Change! But not much hope.
Megan McArdle is regretting her vote:
Having defended Obama’s candidacy largely on his economic team, I’m having serious buyer’s remorse. Geithner, who is rapidly starting to look like the weakest link, is rattling around by himself in Treasury. Meanwhile, the administration is clearly prioritized a stimulus package that will not work without fixing the banks over, um, fixing the banking system. Unlike most fiscal conservatives, I’m not mad at him for trying to increase the size of the government; that’s, after all, what he got elected promising to do. But he also promised to be non-partisan and accountable, and the size and composition stimulus package looks like just one more attempt to ram through his ideological agenda without much scrutiny, with the heaviest focus on programs that will be especially hard to cut.
The budget numbers are just one more blow to the credibility he worked hard to establish during the election.
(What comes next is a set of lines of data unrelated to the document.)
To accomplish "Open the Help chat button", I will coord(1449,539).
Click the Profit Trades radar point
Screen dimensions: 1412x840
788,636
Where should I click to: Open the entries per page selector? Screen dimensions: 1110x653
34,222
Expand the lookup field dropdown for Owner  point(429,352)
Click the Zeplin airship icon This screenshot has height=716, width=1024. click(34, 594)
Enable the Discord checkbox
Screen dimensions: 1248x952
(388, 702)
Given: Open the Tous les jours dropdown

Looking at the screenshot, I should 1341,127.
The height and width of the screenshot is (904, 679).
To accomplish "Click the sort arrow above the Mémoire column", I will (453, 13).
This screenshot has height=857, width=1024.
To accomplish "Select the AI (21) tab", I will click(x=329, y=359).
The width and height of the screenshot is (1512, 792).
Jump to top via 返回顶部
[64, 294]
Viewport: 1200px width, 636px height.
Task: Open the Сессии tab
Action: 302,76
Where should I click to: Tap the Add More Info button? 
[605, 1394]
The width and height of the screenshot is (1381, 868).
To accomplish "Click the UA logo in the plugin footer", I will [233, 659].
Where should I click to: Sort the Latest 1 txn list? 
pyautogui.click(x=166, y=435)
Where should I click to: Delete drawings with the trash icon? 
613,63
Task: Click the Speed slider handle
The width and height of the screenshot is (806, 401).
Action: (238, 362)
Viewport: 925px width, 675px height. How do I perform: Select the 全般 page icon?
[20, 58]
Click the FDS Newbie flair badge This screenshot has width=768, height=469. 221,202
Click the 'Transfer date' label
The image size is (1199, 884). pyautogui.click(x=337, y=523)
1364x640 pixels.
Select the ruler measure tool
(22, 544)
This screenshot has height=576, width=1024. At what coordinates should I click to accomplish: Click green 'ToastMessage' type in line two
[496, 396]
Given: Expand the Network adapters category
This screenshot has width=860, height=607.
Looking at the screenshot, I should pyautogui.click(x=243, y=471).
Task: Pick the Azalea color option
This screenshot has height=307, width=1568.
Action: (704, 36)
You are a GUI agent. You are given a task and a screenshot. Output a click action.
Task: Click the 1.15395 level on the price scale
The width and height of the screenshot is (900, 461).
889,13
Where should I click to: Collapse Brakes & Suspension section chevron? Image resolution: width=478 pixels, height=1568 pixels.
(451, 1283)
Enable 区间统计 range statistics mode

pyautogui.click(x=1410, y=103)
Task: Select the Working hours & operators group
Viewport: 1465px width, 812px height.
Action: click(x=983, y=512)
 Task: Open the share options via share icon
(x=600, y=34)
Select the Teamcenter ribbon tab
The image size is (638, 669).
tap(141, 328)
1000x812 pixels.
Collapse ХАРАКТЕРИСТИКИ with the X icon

Back then, people like me handed him kudoes for using numbers that were really much less mendacious than the general run of candidate program promises. Now, he’s building a budget on the promise that this recession will be milder than average, with growth merely dipping to 1.2% this year and returning to trend in 2010. Isn’t there anyone at BLS who could have filled him in on the unemployment figures, or at Treasury who could have explained what a disproportionate impact finance salaries have on tax revenue? These numbers . . . well, I can’t really fully describe them on a family blog. But he has now raced passed Bush in the Delusional Budget Math olympics.
Well, some of us saw this coming. It’s just a shame that the Republican nominee was John McCain. There was no good choice.